─── MATERIAL FOR THIS EXERCISE

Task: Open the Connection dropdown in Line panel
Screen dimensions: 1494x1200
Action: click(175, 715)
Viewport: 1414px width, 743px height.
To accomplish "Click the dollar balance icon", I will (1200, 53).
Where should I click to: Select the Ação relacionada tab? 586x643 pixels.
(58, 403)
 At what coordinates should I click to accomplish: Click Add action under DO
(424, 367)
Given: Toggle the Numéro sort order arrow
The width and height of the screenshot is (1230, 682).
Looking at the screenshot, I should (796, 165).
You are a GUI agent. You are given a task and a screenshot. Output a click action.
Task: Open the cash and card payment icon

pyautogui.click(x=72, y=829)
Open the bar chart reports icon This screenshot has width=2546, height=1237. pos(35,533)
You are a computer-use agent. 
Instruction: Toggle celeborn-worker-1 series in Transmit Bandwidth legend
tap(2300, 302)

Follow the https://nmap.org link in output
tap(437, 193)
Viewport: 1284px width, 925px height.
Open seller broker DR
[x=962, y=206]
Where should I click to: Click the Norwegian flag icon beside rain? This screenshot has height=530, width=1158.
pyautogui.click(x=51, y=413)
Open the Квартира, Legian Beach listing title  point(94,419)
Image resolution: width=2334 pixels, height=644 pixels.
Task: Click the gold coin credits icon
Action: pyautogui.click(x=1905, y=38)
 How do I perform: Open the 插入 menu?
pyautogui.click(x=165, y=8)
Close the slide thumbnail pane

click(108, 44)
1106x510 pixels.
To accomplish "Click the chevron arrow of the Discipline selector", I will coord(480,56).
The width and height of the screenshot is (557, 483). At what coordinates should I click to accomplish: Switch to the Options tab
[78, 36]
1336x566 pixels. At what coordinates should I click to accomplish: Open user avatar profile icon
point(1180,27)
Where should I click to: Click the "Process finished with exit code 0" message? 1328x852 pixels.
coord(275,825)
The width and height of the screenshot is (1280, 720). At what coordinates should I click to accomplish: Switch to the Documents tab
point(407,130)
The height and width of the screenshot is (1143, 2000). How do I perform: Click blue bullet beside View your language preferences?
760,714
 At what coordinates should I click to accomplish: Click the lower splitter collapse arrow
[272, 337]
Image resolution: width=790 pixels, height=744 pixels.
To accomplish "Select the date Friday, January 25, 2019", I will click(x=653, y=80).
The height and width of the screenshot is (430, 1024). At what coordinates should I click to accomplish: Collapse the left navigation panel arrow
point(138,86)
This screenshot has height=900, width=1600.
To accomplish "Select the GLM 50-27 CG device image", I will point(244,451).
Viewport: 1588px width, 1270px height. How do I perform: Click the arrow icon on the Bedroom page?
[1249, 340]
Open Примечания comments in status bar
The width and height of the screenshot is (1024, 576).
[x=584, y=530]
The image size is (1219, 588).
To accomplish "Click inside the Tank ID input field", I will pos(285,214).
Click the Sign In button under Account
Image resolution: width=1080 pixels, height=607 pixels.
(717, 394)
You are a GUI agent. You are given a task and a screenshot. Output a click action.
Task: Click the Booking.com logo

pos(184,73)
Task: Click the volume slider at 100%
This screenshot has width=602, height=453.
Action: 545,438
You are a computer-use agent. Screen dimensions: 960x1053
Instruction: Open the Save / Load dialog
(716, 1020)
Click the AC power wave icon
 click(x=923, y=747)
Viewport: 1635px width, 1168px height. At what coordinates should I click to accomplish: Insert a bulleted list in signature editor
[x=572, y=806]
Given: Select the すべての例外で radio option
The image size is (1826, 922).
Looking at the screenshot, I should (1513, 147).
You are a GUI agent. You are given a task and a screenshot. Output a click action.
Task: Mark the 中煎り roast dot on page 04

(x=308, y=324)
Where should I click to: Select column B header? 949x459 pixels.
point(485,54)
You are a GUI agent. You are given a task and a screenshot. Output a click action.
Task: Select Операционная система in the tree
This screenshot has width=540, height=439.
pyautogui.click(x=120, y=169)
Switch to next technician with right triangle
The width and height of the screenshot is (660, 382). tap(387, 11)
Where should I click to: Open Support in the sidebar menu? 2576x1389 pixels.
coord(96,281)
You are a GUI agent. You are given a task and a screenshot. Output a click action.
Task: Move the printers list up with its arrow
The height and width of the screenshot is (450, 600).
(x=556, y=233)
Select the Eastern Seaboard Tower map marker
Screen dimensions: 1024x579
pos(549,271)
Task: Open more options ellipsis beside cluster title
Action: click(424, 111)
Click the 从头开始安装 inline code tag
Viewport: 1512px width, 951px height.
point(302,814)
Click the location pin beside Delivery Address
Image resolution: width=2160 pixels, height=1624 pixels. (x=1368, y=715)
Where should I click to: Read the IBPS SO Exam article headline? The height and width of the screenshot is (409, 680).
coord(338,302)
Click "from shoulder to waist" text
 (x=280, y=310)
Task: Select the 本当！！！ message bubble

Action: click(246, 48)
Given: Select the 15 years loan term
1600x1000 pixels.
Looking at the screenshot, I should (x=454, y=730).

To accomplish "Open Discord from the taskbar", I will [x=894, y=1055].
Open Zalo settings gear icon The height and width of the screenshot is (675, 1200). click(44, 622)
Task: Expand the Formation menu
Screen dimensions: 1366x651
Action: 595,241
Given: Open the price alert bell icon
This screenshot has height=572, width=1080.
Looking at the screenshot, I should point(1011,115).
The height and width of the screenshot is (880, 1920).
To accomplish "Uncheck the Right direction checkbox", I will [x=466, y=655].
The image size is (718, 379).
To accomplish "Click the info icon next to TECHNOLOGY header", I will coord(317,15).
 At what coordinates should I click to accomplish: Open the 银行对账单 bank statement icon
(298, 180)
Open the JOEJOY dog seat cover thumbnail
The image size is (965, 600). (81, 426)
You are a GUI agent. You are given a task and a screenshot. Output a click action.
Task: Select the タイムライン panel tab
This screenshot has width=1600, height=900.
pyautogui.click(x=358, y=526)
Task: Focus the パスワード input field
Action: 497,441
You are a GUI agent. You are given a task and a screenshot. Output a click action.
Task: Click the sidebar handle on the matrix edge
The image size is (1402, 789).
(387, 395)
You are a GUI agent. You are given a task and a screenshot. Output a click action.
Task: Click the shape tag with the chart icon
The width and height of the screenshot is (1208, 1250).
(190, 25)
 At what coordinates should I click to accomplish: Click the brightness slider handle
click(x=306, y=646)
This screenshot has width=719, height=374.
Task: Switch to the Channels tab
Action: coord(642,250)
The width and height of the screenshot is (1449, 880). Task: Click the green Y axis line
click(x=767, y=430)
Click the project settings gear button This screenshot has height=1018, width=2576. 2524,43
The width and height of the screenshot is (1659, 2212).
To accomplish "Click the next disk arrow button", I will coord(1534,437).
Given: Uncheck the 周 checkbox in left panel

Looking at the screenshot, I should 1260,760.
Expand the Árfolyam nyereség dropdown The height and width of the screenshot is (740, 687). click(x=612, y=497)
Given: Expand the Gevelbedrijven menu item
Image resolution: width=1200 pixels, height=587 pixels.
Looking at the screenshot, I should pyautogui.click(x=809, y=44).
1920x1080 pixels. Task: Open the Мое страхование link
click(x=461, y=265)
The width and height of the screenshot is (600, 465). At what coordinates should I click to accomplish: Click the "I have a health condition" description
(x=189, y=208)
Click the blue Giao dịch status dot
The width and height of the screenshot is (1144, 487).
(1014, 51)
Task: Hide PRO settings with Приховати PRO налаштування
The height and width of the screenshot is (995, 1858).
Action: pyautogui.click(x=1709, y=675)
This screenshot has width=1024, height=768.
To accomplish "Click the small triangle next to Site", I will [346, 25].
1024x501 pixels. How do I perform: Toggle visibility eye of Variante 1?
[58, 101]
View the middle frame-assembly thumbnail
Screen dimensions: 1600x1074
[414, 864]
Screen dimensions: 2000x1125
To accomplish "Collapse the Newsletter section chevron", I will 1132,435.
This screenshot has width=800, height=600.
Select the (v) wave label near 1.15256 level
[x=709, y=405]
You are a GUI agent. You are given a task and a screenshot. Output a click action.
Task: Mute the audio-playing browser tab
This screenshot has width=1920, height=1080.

──────

▶ [DIRECTIONS FOR THIS TASK]: Format everything in the listing from the line containing "Follow the https://nmap.org link in output" down to the line containing "pyautogui.click(x=51, y=413)" as a JSON list of strings, one string per line, with blank lines left out.

▶ [RESULT OF THIS EXERCISE]:
[
  "Follow the https://nmap.org link in output",
  "tap(437, 193)",
  "Viewport: 1284px width, 925px height.",
  "Open seller broker DR",
  "[x=962, y=206]",
  "Where should I click to: Click the Norwegian flag icon beside rain? This screenshot has height=530, width=1158.",
  "pyautogui.click(x=51, y=413)"
]